I need a good archery shop within the rosenberg sugarland area. I'm tried of dealing with the people at the big retail stores. Suggestions please. 

Thanks, 
Chad


----------



## Mrschasintail (Dec 8, 2004)

The only one I know of is Viking. Off SW Freeway inside Houston


----------



## spook jr (Jun 25, 2008)

Make the drive to J&J Archery in Port Lavaca i know its a good drive but its worth it. They carry Mathews and Mission and all the good stuff for em and they just started getting a few fishing things. O yea AMS bowfishing stuff to Jerry knows bows.


----------



## slabnabbin (May 25, 2010)

I live in Rosenberg and prefer west Houston archery at I10 and wilcrest. They carry Matthews, mission, Hoyt, and bowtech. Viking is another good shop but the folks just aren't as friendly as west Houston. Just my 2 cents


----------



## mlp1024 (Aug 9, 2011)

Gander Mountain used to be good but I heard all their Bow counter guys quit, not sure if anyone can verify that.


----------



## Slick8 (Jun 28, 2010)

mlp1024 said:


> Gander Mountain used to be good but I heard all their Bow counter guys quit, not sure if anyone can verify that.
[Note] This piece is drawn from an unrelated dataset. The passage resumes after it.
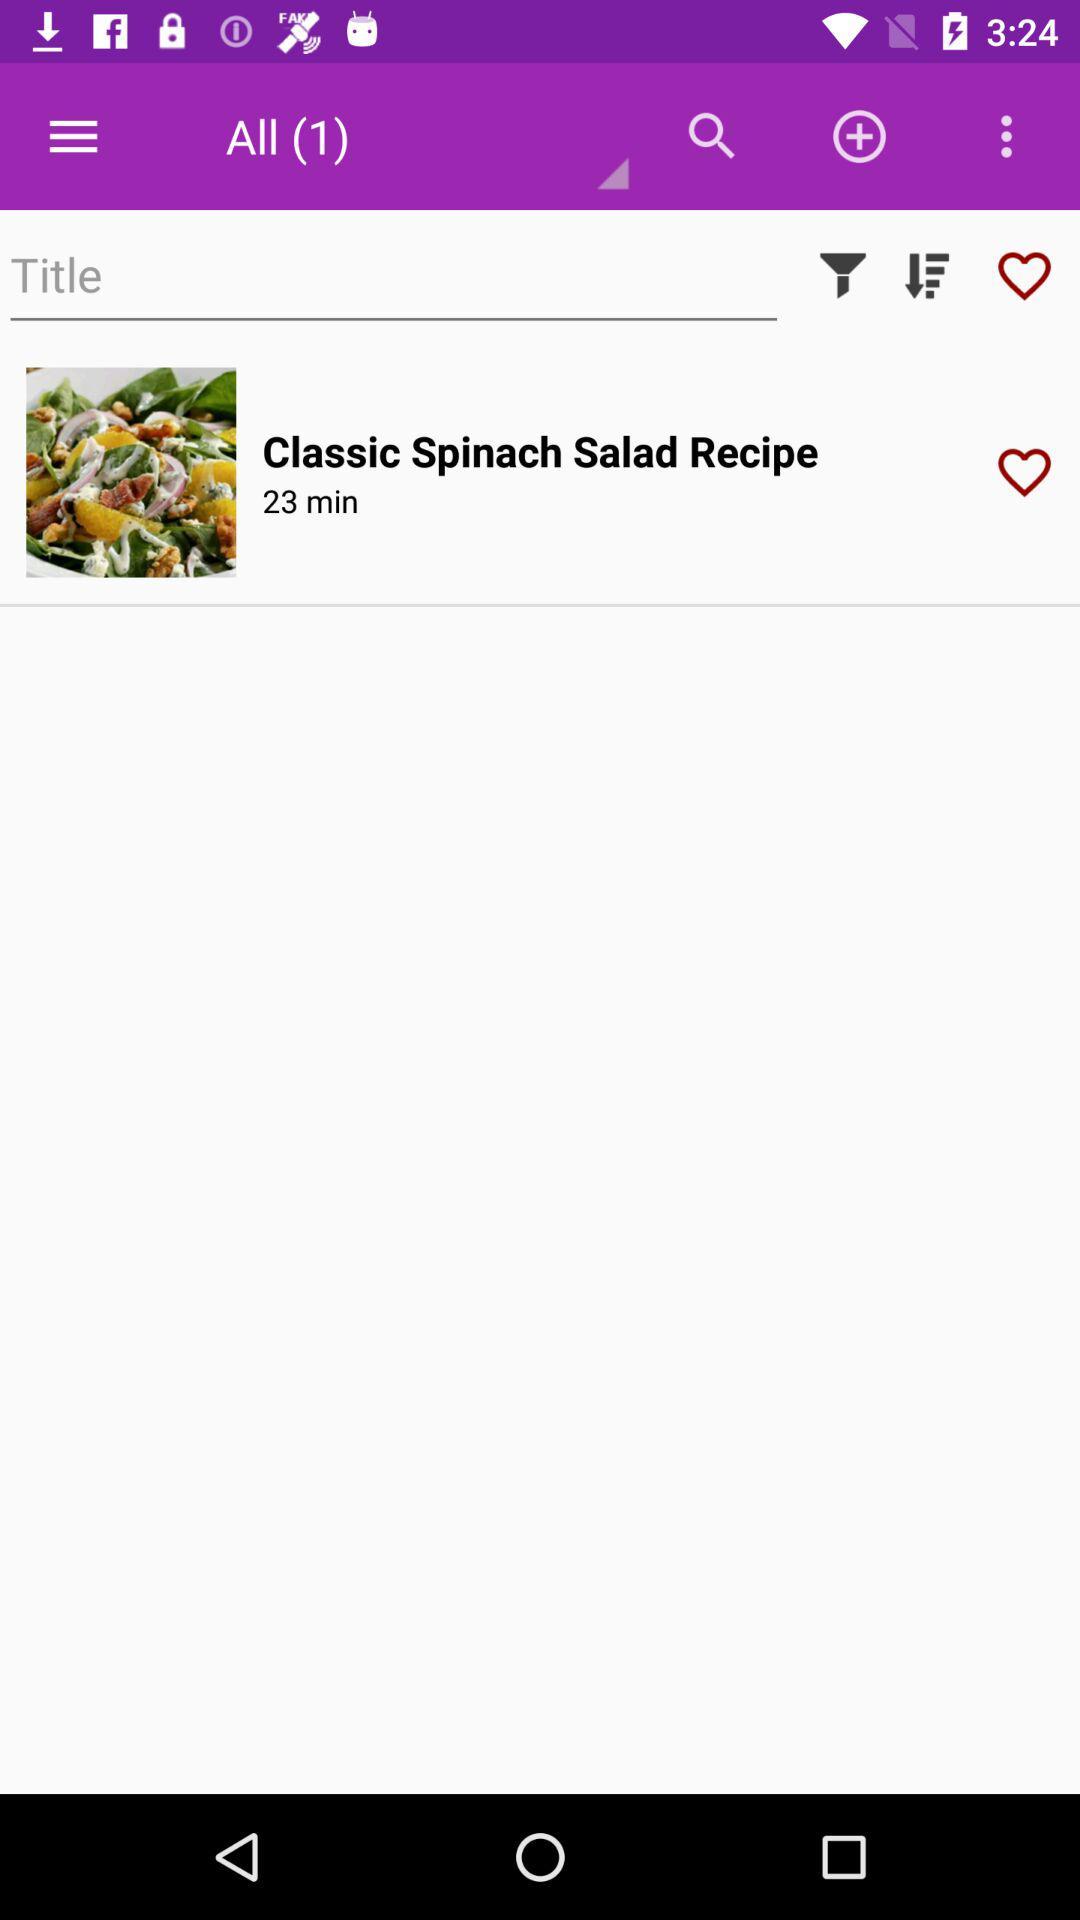 The height and width of the screenshot is (1920, 1080). Describe the element at coordinates (310, 500) in the screenshot. I see `the icon below the classic spinach salad item` at that location.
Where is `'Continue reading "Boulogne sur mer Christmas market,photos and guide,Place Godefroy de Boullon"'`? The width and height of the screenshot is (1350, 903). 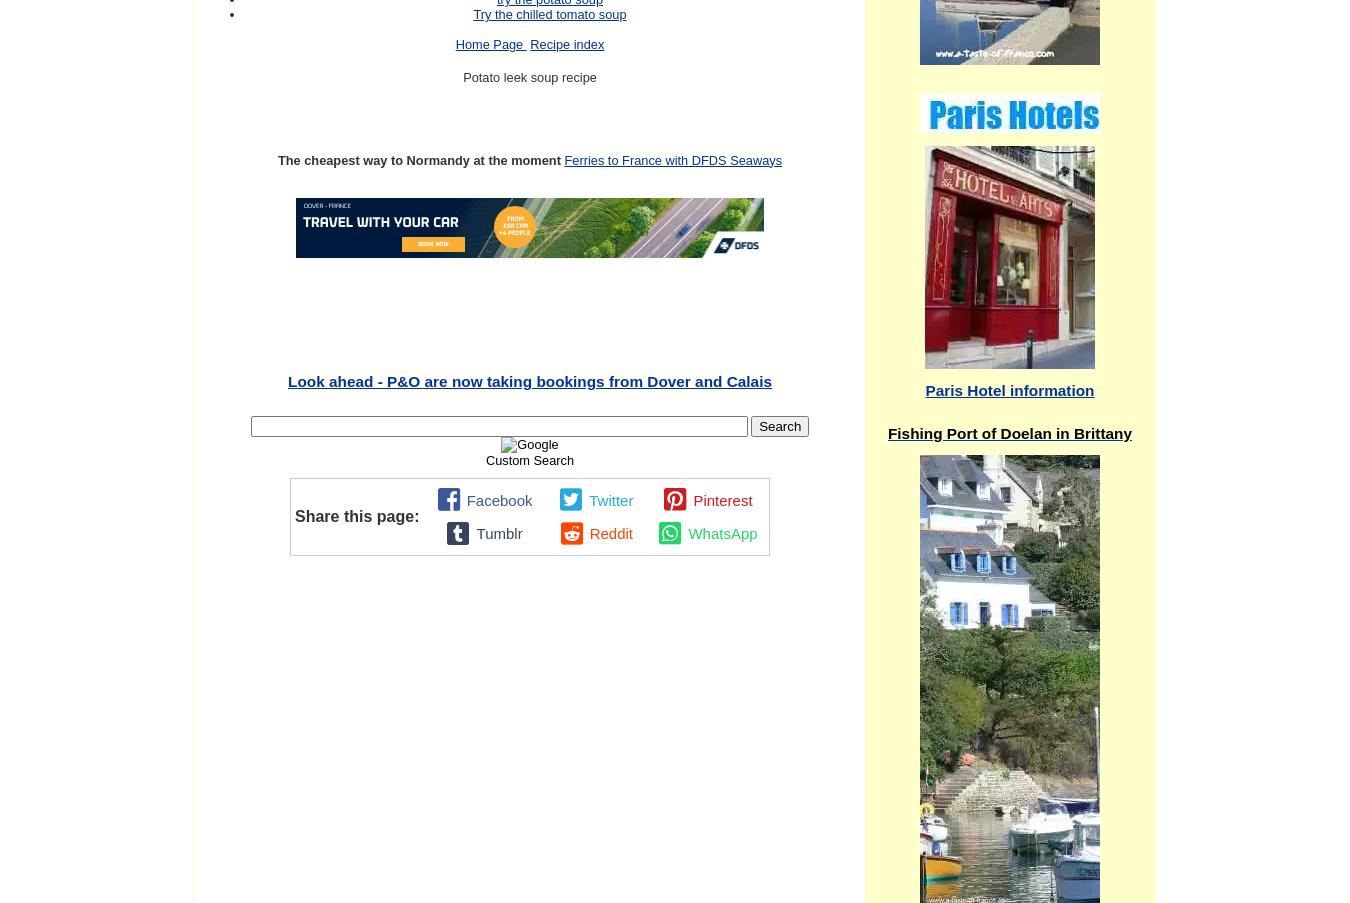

Gander has a new tech in the Bowshop. He's done some great work with the sales and stocking of items but I've yet to see him rig or tune anything.
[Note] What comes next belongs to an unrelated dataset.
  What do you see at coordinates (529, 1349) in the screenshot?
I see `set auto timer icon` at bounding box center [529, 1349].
I hate to bash them (box stores) but I take mine to a pro shop for any work that I need to have done. The vast amount of experience makes it well worth the drive.

Like stated above you have Viking which has some of the most experince in the city and you have West Houston Archery which is owned by the Bow Zone. These are great people whom I've bought two bows from and have been very happy with.


----------



## LJeanGrayless (Sep 14, 2009)

GOOD LUCK...................


----------



## dc1502 (May 25, 2006)

What service are you needing ? What kind of gear are you shooting?


----------